To set the record straight, this is not a criticism of Funcom, that is, I’m not attempting to point out where Funcom may be failing in their negligence to include content and features that are in high demand and very popular with their potential customers. No, ‘Age of Conan’ will have lots to keep up busy right off the bat. But apart from all this, and this is where my initial query is relevant, Funcom would need to ask themselves: What’s the right balance? Are we giving too much too soon – will there be anything left to explore for players only a few months down the track? How much can we give at launch without leaving players feeling like there’s “not enough” and without any repetition value. Can we cater to the non-casual gamers – for them, will content updates and expansions feel too few and far in between. Are we providing enough to maintain general interest? And what of those coming into Hyboria late (new customers) – if our launch content and features weren’t “good enough” for them, what can we offer that will win them over?

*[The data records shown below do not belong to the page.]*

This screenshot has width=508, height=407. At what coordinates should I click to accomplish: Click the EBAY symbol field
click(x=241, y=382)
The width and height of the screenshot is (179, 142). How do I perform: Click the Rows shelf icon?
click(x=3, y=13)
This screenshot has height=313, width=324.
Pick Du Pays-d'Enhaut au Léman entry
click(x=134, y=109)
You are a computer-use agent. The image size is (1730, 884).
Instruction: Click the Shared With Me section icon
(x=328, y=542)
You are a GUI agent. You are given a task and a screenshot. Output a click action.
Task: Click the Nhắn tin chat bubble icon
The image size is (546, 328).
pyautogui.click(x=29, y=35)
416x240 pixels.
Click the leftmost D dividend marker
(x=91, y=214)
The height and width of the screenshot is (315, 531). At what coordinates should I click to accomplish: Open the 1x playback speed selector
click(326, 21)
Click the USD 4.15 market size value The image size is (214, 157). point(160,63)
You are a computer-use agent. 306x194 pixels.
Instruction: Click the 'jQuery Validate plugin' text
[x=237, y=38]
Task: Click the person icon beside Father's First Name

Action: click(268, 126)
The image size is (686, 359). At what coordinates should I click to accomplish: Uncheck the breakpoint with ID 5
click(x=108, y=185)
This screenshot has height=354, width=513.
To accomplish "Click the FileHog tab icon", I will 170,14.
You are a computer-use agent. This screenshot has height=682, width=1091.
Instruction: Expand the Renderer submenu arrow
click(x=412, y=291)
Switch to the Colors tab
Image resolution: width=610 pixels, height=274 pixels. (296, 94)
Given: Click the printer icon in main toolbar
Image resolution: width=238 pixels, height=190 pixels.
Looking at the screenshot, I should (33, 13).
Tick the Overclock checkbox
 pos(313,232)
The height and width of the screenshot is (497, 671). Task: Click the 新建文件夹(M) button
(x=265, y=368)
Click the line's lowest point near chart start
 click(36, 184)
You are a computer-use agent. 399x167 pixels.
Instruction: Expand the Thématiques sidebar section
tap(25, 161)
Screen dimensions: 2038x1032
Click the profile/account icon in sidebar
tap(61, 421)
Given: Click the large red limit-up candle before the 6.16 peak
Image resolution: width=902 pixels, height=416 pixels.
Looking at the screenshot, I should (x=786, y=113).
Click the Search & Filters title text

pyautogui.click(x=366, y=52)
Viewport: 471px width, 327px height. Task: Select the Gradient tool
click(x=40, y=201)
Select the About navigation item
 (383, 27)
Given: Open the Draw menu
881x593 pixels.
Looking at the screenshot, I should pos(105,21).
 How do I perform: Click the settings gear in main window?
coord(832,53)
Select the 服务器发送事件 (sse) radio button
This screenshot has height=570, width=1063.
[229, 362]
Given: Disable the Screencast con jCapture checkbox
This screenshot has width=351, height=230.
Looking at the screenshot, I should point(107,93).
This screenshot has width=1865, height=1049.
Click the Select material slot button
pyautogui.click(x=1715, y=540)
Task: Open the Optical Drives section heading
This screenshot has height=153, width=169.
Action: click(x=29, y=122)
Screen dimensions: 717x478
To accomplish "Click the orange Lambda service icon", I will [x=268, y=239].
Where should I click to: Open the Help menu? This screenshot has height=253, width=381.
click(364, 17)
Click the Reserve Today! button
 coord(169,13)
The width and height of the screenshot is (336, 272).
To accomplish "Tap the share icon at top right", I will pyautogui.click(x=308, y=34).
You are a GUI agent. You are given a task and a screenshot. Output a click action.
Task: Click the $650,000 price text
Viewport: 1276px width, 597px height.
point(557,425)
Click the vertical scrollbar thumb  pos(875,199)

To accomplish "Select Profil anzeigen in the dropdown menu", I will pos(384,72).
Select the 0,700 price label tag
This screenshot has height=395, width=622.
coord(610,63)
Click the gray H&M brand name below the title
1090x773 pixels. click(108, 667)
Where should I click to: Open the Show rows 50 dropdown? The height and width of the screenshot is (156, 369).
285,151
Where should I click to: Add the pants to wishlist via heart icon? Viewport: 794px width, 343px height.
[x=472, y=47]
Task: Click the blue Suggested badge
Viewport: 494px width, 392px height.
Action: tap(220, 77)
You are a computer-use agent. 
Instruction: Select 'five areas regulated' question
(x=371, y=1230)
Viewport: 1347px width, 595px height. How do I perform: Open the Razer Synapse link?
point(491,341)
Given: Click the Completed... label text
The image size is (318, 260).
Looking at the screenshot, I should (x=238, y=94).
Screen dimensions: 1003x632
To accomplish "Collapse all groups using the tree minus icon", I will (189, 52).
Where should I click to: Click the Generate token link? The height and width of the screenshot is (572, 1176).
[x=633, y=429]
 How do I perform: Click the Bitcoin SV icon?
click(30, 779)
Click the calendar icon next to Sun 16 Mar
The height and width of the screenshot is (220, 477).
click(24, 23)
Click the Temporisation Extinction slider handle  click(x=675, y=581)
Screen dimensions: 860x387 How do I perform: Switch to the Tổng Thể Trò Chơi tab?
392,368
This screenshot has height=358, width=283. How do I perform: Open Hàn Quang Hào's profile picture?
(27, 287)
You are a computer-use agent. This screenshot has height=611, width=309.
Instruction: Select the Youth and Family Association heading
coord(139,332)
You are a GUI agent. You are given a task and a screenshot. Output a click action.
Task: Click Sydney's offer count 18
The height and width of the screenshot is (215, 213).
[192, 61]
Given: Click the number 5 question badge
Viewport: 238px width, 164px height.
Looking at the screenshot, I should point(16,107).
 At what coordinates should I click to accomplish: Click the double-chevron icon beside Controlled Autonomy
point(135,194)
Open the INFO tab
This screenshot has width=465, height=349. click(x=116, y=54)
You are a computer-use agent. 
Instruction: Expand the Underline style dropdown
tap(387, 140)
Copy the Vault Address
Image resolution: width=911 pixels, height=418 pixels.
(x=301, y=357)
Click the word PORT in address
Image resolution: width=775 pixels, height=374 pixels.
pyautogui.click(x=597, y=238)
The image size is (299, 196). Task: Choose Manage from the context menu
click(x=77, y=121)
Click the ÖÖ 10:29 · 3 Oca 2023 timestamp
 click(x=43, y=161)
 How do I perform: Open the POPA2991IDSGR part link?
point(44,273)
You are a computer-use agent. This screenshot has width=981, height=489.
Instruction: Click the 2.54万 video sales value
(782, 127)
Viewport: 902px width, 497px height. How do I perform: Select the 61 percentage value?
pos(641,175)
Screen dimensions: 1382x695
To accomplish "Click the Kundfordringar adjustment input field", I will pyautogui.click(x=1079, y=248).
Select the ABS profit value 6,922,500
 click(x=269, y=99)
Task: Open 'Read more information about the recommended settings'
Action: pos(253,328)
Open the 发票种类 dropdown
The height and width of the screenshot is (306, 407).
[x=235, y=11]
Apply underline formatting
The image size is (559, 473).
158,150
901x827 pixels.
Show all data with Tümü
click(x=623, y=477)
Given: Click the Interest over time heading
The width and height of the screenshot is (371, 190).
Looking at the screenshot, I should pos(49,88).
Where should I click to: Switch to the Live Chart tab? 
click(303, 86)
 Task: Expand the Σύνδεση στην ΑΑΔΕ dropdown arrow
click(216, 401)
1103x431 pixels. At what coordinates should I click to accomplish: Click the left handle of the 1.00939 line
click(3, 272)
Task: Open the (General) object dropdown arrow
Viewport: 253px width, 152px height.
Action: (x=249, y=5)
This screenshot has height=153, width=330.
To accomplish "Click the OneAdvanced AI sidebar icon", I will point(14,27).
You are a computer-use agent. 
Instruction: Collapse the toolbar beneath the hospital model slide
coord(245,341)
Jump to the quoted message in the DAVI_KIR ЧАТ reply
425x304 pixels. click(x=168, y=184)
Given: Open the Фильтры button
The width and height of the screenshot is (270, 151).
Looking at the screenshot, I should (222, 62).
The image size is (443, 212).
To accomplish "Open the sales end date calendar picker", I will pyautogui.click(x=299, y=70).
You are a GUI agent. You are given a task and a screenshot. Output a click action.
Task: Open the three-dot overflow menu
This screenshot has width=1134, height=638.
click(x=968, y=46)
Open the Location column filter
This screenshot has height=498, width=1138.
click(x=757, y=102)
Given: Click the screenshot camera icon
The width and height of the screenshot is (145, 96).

Back to ‘City of Heroes’ for a moment; only now, and this is my own personal opinion, this game is starting feel like the game it should have been at release, and if not then, maybe six months to a year later down the track. Then again, maybe my expectations are too high, but at the same time (and again, this is my own opinion), the benchmark that was set by ‘City of Heroes’ at the very start was rather modest. But don’t get me wrong, I’ve enjoyed the game and have enjoyed coming back to it.
The point I’m trying to make with ‘Age of Conan’ now is that, like already said, this game will be the one we’ve been waiting on for a long time because it promises so much at the very start. Quite clearly, Funcom are attempting to set the benchmark very high for MMO gaming in terms of what you will experience and be able to do in an online environment. Okay, they’re ambitious, and that’s very commendable, but will they be able to consolidate on that? Three years down the track will we ourselves be saying, “This is what the game should have been like at release”? Of course, time will tell.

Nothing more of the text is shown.